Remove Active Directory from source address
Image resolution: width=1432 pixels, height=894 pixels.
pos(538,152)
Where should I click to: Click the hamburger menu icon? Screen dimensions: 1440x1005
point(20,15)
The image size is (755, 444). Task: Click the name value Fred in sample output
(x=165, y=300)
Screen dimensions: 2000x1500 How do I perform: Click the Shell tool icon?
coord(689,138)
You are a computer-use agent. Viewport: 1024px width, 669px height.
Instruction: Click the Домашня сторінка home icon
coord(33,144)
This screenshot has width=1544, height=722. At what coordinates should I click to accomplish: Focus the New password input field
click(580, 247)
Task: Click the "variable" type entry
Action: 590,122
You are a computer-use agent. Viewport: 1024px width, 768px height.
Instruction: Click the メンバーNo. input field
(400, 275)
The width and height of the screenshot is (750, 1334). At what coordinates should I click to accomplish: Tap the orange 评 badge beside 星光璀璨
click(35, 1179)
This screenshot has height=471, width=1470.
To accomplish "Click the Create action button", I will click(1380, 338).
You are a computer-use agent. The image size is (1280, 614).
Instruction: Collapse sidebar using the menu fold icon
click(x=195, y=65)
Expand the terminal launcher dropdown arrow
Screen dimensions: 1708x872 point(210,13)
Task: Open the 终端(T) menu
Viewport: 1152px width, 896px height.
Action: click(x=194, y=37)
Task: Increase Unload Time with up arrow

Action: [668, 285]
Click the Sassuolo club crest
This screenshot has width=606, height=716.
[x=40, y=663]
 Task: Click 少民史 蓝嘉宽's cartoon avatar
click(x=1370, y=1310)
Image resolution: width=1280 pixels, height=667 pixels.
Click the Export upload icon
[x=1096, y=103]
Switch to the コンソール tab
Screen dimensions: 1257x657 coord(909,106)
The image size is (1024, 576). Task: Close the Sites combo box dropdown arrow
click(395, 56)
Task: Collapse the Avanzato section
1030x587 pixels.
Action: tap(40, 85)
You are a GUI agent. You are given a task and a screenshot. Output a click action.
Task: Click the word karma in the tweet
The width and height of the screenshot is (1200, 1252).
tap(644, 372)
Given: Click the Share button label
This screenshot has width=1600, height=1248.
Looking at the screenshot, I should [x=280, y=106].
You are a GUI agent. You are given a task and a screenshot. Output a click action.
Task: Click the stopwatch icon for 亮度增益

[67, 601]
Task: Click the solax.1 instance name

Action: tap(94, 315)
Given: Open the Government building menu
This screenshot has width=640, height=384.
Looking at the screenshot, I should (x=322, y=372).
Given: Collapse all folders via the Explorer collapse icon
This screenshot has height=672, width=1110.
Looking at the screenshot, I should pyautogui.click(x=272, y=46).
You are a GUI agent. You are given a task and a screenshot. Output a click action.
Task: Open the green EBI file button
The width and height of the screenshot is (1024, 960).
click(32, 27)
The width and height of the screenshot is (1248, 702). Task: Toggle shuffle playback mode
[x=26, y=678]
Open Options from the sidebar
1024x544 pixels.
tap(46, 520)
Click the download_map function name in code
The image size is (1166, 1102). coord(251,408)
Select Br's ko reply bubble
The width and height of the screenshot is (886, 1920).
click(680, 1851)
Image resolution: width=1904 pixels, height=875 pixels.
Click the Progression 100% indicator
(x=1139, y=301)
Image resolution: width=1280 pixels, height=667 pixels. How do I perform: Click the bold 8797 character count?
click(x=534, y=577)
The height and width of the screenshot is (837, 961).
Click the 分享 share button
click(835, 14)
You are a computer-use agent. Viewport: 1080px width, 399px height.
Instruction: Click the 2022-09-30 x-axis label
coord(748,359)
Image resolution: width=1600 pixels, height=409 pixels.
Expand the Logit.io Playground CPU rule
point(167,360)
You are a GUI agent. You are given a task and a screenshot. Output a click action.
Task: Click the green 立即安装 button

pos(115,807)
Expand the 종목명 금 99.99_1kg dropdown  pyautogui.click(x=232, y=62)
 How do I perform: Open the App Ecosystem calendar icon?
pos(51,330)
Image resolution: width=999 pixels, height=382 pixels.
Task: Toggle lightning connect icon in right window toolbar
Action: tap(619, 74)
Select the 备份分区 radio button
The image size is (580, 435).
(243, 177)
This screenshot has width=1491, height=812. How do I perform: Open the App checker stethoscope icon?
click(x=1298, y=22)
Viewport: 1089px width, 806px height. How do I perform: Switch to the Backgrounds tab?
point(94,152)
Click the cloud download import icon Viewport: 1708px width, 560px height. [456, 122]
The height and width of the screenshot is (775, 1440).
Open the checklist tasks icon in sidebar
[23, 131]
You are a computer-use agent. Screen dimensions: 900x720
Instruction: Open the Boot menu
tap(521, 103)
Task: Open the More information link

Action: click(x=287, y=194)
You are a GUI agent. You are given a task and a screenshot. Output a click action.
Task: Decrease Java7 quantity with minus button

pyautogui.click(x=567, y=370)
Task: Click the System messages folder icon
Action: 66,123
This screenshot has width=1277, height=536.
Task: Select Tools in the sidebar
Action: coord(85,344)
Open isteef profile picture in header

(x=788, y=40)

## [What is being asked]
Transcribe, exactly and completely, all of the entries.

## [Reply to the task]
Remove Active Directory from source address
Image resolution: width=1432 pixels, height=894 pixels.
pos(538,152)
Where should I click to: Click the hamburger menu icon? Screen dimensions: 1440x1005
point(20,15)
The image size is (755, 444). Task: Click the name value Fred in sample output
(x=165, y=300)
Screen dimensions: 2000x1500 How do I perform: Click the Shell tool icon?
coord(689,138)
You are a computer-use agent. Viewport: 1024px width, 669px height.
Instruction: Click the Домашня сторінка home icon
coord(33,144)
This screenshot has width=1544, height=722. At what coordinates should I click to accomplish: Focus the New password input field
click(580, 247)
Task: Click the "variable" type entry
Action: 590,122
You are a computer-use agent. Viewport: 1024px width, 768px height.
Instruction: Click the メンバーNo. input field
(400, 275)
The width and height of the screenshot is (750, 1334). At what coordinates should I click to accomplish: Tap the orange 评 badge beside 星光璀璨
click(35, 1179)
This screenshot has height=471, width=1470.
To accomplish "Click the Create action button", I will click(1380, 338).
You are a computer-use agent. The image size is (1280, 614).
Instruction: Collapse sidebar using the menu fold icon
click(x=195, y=65)
Expand the terminal launcher dropdown arrow
Screen dimensions: 1708x872 point(210,13)
Task: Open the 终端(T) menu
Viewport: 1152px width, 896px height.
Action: click(x=194, y=37)
Task: Increase Unload Time with up arrow

Action: [668, 285]
Click the Sassuolo club crest
This screenshot has width=606, height=716.
[x=40, y=663]
 Task: Click 少民史 蓝嘉宽's cartoon avatar
click(x=1370, y=1310)
Image resolution: width=1280 pixels, height=667 pixels.
Click the Export upload icon
[x=1096, y=103]
Switch to the コンソール tab
Screen dimensions: 1257x657 coord(909,106)
The image size is (1024, 576). Task: Close the Sites combo box dropdown arrow
click(395, 56)
Task: Collapse the Avanzato section
1030x587 pixels.
Action: tap(40, 85)
You are a GUI agent. You are given a task and a screenshot. Output a click action.
Task: Click the word karma in the tweet
The width and height of the screenshot is (1200, 1252).
tap(644, 372)
Given: Click the Share button label
This screenshot has width=1600, height=1248.
Looking at the screenshot, I should [x=280, y=106].
You are a GUI agent. You are given a task and a screenshot. Output a click action.
Task: Click the stopwatch icon for 亮度增益

[67, 601]
Task: Click the solax.1 instance name

Action: tap(94, 315)
Given: Open the Government building menu
This screenshot has width=640, height=384.
Looking at the screenshot, I should (x=322, y=372).
Given: Collapse all folders via the Explorer collapse icon
This screenshot has height=672, width=1110.
Looking at the screenshot, I should pyautogui.click(x=272, y=46).
You are a GUI agent. You are given a task and a screenshot. Output a click action.
Task: Open the green EBI file button
The width and height of the screenshot is (1024, 960).
click(32, 27)
The width and height of the screenshot is (1248, 702). Task: Toggle shuffle playback mode
[x=26, y=678]
Open Options from the sidebar
1024x544 pixels.
tap(46, 520)
Click the download_map function name in code
The image size is (1166, 1102). coord(251,408)
Select Br's ko reply bubble
The width and height of the screenshot is (886, 1920).
click(680, 1851)
Image resolution: width=1904 pixels, height=875 pixels.
Click the Progression 100% indicator
(x=1139, y=301)
Image resolution: width=1280 pixels, height=667 pixels. How do I perform: Click the bold 8797 character count?
click(x=534, y=577)
The height and width of the screenshot is (837, 961).
Click the 分享 share button
click(835, 14)
You are a computer-use agent. Viewport: 1080px width, 399px height.
Instruction: Click the 2022-09-30 x-axis label
coord(748,359)
Image resolution: width=1600 pixels, height=409 pixels.
Expand the Logit.io Playground CPU rule
point(167,360)
You are a GUI agent. You are given a task and a screenshot. Output a click action.
Task: Click the green 立即安装 button

pos(115,807)
Expand the 종목명 금 99.99_1kg dropdown  pyautogui.click(x=232, y=62)
 How do I perform: Open the App Ecosystem calendar icon?
pos(51,330)
Image resolution: width=999 pixels, height=382 pixels.
Task: Toggle lightning connect icon in right window toolbar
Action: tap(619, 74)
Select the 备份分区 radio button
The image size is (580, 435).
(243, 177)
This screenshot has width=1491, height=812. How do I perform: Open the App checker stethoscope icon?
click(x=1298, y=22)
Viewport: 1089px width, 806px height. How do I perform: Switch to the Backgrounds tab?
point(94,152)
Click the cloud download import icon Viewport: 1708px width, 560px height. [456, 122]
The height and width of the screenshot is (775, 1440).
Open the checklist tasks icon in sidebar
[23, 131]
You are a computer-use agent. Screen dimensions: 900x720
Instruction: Open the Boot menu
tap(521, 103)
Task: Open the More information link

Action: click(x=287, y=194)
You are a GUI agent. You are given a task and a screenshot. Output a click action.
Task: Decrease Java7 quantity with minus button

pyautogui.click(x=567, y=370)
Task: Click the System messages folder icon
Action: 66,123
This screenshot has width=1277, height=536.
Task: Select Tools in the sidebar
Action: coord(85,344)
Open isteef profile picture in header

(x=788, y=40)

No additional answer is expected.